Kink spent nearly half the year underground and knew the secret turn-offs and the caves where pools of vivid water condensed luminescent mush
rooms on the walls. Normally, the local moles would chase off strangers from their territory, but Kink was well-known and had slowly earned their trust by bringing down supplies from the surface to leave in their camps. We camped on a lip of stone at the edge of a hot springs after bathing, and sprawled out naked together while a mortified Sammy went into deep sleep. Kink gathered some purple mushrooms from the walls he said would give us funky dreams, and we cracked open a case of Mini Cheddar Frank ’n’ Roll Chili™ he’d bought off one of the underground sellers. It was obviously counterfeit—the balance of chemicals was all wrong—but I was so hungry, I’d of eaten shoe rubber.2
“I been in every country across the continent three or four times the last decade,” he told us. “And I tell you, only thing changes deep down is the stank. In the low countries you got the stank of mold and shitjuice. In the Dakotas, it stinks of dirty money. All of Denver reeks like shiver and Russians, the Confederacy like the fester of an armpit hole, and the Dust Bowl has the worst stank of all of them, because there ain’t nothing but death in every direction.”

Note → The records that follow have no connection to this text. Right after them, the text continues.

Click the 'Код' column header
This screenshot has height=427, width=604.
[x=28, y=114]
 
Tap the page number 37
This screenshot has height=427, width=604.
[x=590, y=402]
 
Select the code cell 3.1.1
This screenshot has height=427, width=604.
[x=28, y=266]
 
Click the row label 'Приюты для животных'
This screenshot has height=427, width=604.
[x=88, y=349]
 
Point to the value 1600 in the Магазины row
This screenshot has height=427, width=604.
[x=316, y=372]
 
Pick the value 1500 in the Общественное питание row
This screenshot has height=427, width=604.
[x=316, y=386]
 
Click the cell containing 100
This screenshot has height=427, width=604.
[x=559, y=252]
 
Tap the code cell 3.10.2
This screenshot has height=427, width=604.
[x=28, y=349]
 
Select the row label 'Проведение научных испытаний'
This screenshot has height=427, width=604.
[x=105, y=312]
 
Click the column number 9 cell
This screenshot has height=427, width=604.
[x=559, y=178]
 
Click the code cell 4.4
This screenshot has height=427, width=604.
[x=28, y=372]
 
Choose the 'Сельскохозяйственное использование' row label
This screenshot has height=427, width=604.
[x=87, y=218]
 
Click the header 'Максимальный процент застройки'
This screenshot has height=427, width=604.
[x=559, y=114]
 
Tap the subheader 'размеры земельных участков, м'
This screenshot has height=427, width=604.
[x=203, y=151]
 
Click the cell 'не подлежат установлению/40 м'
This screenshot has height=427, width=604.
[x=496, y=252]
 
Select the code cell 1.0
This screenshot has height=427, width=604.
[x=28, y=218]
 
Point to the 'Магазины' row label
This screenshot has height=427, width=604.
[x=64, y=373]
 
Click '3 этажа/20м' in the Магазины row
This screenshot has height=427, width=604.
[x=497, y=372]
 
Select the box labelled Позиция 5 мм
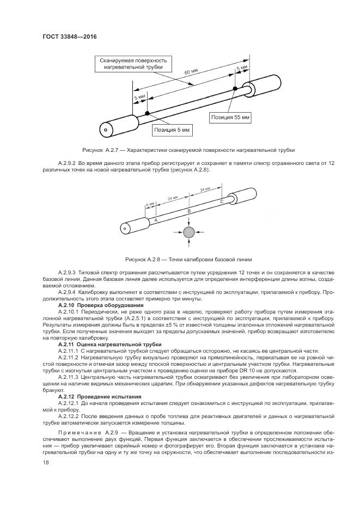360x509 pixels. [x=173, y=130]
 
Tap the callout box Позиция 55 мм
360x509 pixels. [x=230, y=116]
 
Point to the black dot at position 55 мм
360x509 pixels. [x=235, y=88]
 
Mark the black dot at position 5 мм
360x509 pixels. [x=147, y=113]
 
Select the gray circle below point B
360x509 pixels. [x=188, y=232]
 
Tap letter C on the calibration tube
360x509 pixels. [x=221, y=201]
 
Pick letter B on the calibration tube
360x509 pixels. [x=189, y=210]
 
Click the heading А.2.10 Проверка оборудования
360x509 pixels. [x=97, y=305]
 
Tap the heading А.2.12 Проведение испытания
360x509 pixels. [x=99, y=396]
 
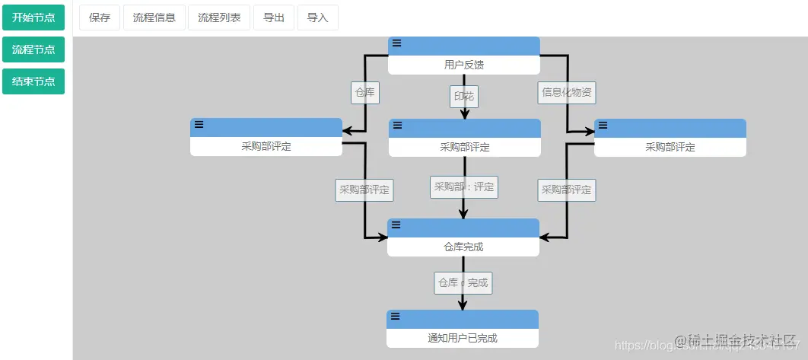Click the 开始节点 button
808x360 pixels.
click(33, 18)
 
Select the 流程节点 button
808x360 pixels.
click(33, 49)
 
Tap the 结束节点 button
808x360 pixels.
click(33, 81)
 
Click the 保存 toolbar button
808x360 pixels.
click(100, 18)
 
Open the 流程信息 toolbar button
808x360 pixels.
click(154, 18)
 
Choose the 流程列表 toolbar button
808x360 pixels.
click(219, 18)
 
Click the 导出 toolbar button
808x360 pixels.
click(274, 18)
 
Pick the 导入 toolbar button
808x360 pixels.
click(318, 18)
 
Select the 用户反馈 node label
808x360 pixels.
click(464, 65)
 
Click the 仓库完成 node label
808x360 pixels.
click(463, 247)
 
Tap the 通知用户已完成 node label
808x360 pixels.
click(463, 338)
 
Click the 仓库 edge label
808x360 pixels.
click(365, 93)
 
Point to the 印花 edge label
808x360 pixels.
click(464, 96)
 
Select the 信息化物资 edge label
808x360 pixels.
click(567, 93)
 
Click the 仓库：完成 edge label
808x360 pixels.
click(463, 282)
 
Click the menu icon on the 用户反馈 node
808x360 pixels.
click(397, 43)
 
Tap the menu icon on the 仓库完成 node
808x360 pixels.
click(396, 225)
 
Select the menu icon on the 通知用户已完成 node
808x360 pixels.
click(396, 316)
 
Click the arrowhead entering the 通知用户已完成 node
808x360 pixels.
click(463, 305)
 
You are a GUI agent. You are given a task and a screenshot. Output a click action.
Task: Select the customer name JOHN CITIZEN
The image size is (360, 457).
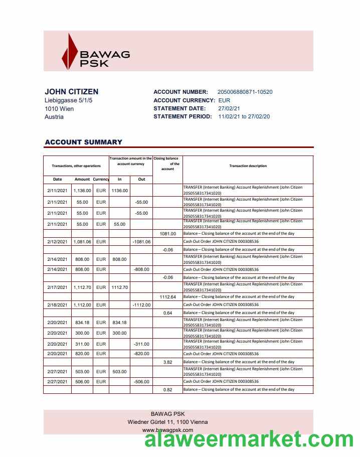point(71,92)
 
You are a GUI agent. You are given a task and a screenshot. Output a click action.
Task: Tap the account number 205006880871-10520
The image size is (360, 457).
point(245,92)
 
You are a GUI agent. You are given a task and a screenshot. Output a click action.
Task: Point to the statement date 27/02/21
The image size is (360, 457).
point(229,108)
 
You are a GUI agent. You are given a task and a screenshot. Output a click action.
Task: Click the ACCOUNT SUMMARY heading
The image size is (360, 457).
point(83,142)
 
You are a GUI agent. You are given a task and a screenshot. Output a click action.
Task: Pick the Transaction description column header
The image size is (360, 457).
point(248,166)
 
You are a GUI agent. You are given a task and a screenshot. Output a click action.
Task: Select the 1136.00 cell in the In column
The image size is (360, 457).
point(119,191)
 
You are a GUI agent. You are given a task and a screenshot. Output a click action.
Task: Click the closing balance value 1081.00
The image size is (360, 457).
point(167,234)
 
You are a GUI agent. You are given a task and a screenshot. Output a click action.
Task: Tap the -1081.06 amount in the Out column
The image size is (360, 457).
point(141,242)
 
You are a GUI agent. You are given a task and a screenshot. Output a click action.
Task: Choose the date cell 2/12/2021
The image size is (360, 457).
point(57,242)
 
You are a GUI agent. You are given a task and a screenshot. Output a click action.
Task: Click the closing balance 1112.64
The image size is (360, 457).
point(167,297)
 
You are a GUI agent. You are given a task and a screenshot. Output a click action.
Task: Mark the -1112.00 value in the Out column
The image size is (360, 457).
point(141,305)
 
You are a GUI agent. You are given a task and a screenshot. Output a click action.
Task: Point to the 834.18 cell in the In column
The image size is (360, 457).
point(119,323)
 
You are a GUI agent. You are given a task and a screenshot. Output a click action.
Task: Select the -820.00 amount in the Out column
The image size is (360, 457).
point(141,354)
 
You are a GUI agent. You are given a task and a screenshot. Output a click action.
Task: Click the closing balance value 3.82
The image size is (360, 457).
point(167,362)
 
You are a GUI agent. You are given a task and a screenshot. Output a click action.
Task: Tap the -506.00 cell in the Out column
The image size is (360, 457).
point(141,382)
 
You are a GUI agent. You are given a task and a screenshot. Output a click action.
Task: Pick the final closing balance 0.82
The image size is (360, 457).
point(167,390)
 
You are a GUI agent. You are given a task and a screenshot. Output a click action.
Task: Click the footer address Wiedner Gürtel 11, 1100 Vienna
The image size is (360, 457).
point(168,422)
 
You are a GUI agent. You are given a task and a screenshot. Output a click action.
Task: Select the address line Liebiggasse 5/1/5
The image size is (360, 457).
point(69,100)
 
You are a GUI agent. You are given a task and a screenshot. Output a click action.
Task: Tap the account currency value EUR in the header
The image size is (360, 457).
point(224,100)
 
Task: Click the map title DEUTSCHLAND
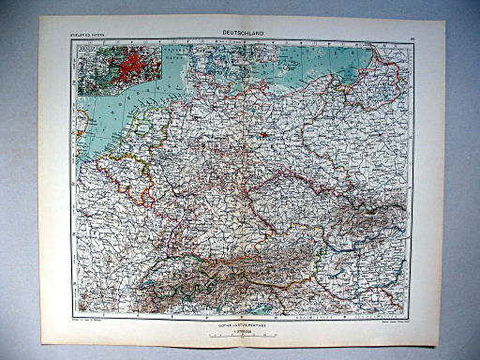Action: coord(243,33)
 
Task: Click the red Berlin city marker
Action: coord(265,134)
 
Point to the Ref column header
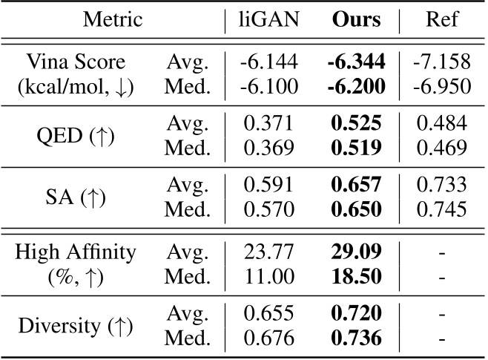point(441,19)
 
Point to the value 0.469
point(441,148)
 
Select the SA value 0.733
point(441,183)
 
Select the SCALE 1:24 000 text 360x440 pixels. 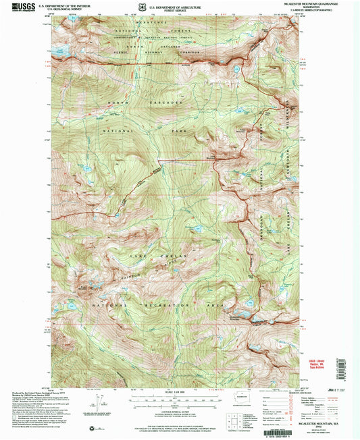pos(179,394)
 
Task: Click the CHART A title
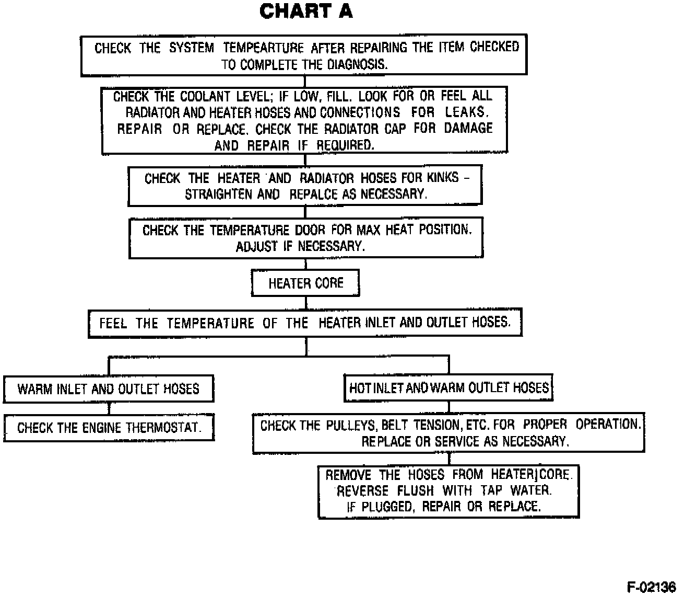306,12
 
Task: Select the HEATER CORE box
305,283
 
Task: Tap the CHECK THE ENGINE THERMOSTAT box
109,428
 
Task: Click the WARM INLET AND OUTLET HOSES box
109,389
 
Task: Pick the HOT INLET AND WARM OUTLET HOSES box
448,388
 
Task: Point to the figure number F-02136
651,587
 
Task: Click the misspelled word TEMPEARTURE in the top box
263,48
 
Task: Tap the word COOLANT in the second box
205,97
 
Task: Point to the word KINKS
443,178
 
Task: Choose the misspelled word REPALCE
313,194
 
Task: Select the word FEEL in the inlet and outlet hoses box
113,323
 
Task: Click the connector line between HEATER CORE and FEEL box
306,303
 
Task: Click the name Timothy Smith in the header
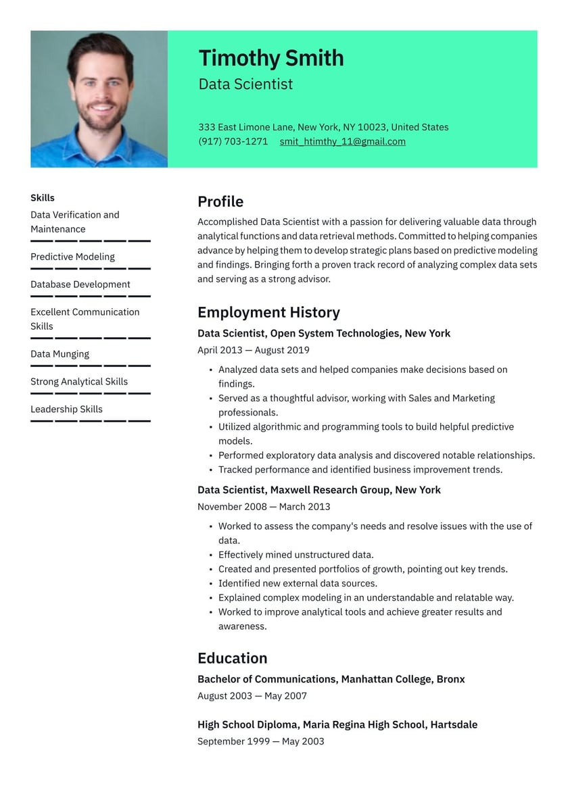click(x=270, y=58)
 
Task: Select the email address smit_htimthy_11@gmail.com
click(x=342, y=141)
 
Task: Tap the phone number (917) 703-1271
click(x=233, y=141)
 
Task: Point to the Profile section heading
click(x=220, y=201)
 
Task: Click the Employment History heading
click(x=268, y=312)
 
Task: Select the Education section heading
click(x=232, y=658)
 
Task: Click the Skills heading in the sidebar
click(x=43, y=198)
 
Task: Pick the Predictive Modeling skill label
click(x=72, y=257)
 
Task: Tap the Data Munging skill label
click(x=60, y=354)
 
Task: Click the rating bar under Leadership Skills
click(x=90, y=421)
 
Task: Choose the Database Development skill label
click(x=80, y=284)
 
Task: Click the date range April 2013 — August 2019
click(x=254, y=350)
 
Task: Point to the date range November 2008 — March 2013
click(x=264, y=507)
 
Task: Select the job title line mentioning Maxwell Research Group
click(x=318, y=490)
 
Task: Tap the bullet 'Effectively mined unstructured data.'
click(x=295, y=555)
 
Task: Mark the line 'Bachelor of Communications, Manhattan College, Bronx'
click(x=331, y=679)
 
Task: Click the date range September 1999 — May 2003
click(x=260, y=741)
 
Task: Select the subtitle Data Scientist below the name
click(x=245, y=84)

Now Kink worked as a flesh drone, delivering letters and small packages in and out of countries where the risk of censorship or interference was high, which was most of them. It was Kink who let drop the info I would of sworn the pop-up ad on the Yellow Brick Road had been trying to sell me: Mark J. Burnham had been forced to resign as CEO, though he’d been allowed to keep his title of president, and had been hustled into some secret rehab on Florida Island. The shareholders blamed President Burnham for being soft on terror—there were even rumors of possible sympathies in that direction.
The whole thing, Kink said, was notching us toward another world war.
“Now the board is deadlocked in negotiations and can’t decide who to nominate up,” he said. “Meanwhile the director of international sales is threatening sanctions against Texas if they won’t co-grind in the manhunt for that terrorist blew up the bullet train.” Luckily, he didn’t know he was talking to the country’s most wanted, or I felt sure I’d wake with my intestines hooked to his mail pack. “But to be true with youse, things been flowing in that direction for years now. This cold-war shit was bound to burn hot sometime. Crunch, United’s one of the worst offenders. Blowing up oil tankers in the Gulf and claiming it was RFN interference. Squeezing every last dime from its colonies and even doing back-end deals with the cartels. Oh, yes,” he said, catching view of my face. “The Federal Corp’s been running Dymase™ to shiver addicts all over the world. How else you think it keeps its market share?”